2 min read

On DNFs

Or, "why books are like puzzles."
On DNFs

Last week, I finished reading Louise Penny's Bury Your Dead.

Since then, I have started and stopped two other novels – Katy Hays' The Cloisters and Cory Doctorow's Red Team Blues.

Here's the last paragraph I read in The Cloisters (making it about halfway through, if you're curious):

I met Leo one stop later at the entrance to the subway. I was wearing a short baby doll dress from Rachel's castoff collection, and was gratified when Leo looked at me and then performed a dramatic double take.

Here's the last paragraph I read in Red Team Blues (again, about halfway through):

As the saying goes, she cleaned up real good. She emerged from her bedroom with her hair under a tan kerchief, wearing wide-legged black slacks and a stiff white cotton shirt tailored narrow and high at the waist, exposing a millimeter of torso.
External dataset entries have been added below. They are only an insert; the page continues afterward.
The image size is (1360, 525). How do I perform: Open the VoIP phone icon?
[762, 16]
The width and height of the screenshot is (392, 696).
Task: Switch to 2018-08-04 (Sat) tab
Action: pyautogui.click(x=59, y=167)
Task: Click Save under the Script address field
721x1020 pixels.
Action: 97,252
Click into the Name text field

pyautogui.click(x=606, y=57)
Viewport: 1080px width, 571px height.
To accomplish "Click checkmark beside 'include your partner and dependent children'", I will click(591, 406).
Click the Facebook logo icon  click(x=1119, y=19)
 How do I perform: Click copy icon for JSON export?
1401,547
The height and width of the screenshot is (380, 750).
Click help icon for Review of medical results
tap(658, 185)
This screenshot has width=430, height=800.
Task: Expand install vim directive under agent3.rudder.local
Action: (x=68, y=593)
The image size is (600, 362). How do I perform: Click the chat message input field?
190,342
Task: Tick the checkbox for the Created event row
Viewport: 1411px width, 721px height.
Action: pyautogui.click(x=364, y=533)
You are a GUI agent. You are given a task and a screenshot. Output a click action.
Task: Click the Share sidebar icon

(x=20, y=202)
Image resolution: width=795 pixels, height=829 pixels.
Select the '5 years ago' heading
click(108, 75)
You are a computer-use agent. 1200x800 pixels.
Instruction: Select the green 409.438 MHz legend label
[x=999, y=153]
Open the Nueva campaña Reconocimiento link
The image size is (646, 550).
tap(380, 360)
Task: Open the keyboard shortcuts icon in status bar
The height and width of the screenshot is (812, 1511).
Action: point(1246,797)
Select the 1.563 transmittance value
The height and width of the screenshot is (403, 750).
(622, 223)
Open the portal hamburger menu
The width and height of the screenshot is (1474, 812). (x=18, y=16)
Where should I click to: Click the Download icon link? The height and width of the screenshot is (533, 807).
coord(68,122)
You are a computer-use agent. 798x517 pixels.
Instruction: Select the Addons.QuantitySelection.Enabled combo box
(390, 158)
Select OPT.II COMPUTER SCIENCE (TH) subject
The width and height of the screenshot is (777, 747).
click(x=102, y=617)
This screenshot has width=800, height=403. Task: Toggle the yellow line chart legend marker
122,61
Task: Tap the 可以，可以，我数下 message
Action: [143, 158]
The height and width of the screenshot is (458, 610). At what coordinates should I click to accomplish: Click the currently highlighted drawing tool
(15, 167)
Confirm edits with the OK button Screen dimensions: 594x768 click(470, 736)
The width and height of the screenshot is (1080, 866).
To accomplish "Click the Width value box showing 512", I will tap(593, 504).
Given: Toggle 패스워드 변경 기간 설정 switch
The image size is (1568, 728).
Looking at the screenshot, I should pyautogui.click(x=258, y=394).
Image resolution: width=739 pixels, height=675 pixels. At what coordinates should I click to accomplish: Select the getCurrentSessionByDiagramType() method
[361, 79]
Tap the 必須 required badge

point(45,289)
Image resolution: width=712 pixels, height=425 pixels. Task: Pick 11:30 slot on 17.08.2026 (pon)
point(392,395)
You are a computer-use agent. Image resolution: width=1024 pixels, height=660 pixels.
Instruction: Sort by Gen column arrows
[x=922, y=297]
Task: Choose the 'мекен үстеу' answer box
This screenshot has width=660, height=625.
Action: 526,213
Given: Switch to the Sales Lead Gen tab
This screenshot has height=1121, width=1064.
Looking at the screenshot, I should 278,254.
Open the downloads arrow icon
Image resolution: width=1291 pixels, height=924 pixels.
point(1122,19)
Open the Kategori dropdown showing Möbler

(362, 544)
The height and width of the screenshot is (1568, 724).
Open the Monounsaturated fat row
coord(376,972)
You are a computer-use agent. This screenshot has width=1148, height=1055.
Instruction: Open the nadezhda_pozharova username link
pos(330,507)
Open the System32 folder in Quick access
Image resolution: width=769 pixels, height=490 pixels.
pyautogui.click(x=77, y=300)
She stepped into a pair of leather sandals and lifted each foot like a yogi to buckle the straps.

It's interesting that I stopped both books at what appears to be the start of a new relationship. Perhaps it is because I know, as an author, that neither of these relationships are going to be endgame. They're meant to be complications, but they read as distractions; C-level subplots that resolve, in both cases (because I peeked), with the narrator re-establishing a distanced friendship.

Doctorow does more with his paragraph than Hays does. That's also interesting. We have a stronger sense of who his main character is, and what he finds attractive, and how he thinks – and if I were to finish either of these books, I'd pick Red Team Blues, trusting that each word would provide a slightly better payoff.

But I'm not compelled to know what happens next, now that I can guess it. There isn't a missing piece for me to puzzle over. There might be, for other readers – the same way that there might have been something in Emily Henry's Book Lovers that certain readers may be searching for.

Book review: Book Lovers by Emily Henry
A love story—but not our love story.

That said, I'm also procrastinating on these books because there's still a puzzle I need to solve in the book I just finished.

Louise Penny's Bury Your Dead.

The sixth novel in the Three Pines mystery series.

The third book to ever make me cry.

I want to know how she did it – and until I do, I may not want to read anything else.